### TASK STATEMENT
All of the entries should be returned without a single change.
********
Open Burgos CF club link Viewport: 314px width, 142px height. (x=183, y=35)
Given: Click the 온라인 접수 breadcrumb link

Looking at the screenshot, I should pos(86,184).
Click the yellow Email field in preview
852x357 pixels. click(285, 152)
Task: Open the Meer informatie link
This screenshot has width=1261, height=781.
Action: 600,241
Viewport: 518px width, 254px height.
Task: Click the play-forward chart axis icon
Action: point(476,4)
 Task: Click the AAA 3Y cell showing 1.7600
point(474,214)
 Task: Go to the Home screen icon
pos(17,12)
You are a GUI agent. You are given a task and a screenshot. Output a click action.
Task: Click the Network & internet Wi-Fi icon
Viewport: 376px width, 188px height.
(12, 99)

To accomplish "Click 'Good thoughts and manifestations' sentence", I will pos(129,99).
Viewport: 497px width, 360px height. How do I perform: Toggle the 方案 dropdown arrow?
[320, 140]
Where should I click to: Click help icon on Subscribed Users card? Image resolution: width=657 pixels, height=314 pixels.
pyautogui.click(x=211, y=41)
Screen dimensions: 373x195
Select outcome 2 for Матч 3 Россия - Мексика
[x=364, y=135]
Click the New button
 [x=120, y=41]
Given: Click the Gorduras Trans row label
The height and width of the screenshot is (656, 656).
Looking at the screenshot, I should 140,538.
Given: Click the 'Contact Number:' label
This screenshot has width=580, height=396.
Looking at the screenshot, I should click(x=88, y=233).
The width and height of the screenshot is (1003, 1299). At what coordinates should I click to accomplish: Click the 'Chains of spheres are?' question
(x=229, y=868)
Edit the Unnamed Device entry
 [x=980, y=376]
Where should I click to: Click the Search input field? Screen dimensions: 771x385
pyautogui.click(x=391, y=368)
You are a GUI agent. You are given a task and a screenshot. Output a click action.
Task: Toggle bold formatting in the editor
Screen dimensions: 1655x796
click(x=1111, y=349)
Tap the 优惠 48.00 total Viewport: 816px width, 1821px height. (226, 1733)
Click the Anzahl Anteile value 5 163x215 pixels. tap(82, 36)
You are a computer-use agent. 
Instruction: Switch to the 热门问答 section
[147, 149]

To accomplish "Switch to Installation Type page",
********
### ANSWER SPACE
Open Burgos CF club link Viewport: 314px width, 142px height. (x=183, y=35)
Given: Click the 온라인 접수 breadcrumb link

Looking at the screenshot, I should pos(86,184).
Click the yellow Email field in preview
852x357 pixels. click(285, 152)
Task: Open the Meer informatie link
This screenshot has width=1261, height=781.
Action: 600,241
Viewport: 518px width, 254px height.
Task: Click the play-forward chart axis icon
Action: point(476,4)
 Task: Click the AAA 3Y cell showing 1.7600
point(474,214)
 Task: Go to the Home screen icon
pos(17,12)
You are a GUI agent. You are given a task and a screenshot. Output a click action.
Task: Click the Network & internet Wi-Fi icon
Viewport: 376px width, 188px height.
(12, 99)

To accomplish "Click 'Good thoughts and manifestations' sentence", I will pos(129,99).
Viewport: 497px width, 360px height. How do I perform: Toggle the 方案 dropdown arrow?
[320, 140]
Where should I click to: Click help icon on Subscribed Users card? Image resolution: width=657 pixels, height=314 pixels.
pyautogui.click(x=211, y=41)
Screen dimensions: 373x195
Select outcome 2 for Матч 3 Россия - Мексика
[x=364, y=135]
Click the New button
 [x=120, y=41]
Given: Click the Gorduras Trans row label
The height and width of the screenshot is (656, 656).
Looking at the screenshot, I should 140,538.
Given: Click the 'Contact Number:' label
This screenshot has width=580, height=396.
Looking at the screenshot, I should click(x=88, y=233).
The width and height of the screenshot is (1003, 1299). At what coordinates should I click to accomplish: Click the 'Chains of spheres are?' question
(x=229, y=868)
Edit the Unnamed Device entry
 [x=980, y=376]
Where should I click to: Click the Search input field? Screen dimensions: 771x385
pyautogui.click(x=391, y=368)
You are a GUI agent. You are given a task and a screenshot. Output a click action.
Task: Toggle bold formatting in the editor
Screen dimensions: 1655x796
click(x=1111, y=349)
Tap the 优惠 48.00 total Viewport: 816px width, 1821px height. (226, 1733)
Click the Anzahl Anteile value 5 163x215 pixels. tap(82, 36)
You are a computer-use agent. 
Instruction: Switch to the 热门问答 section
[147, 149]

To accomplish "Switch to Installation Type page",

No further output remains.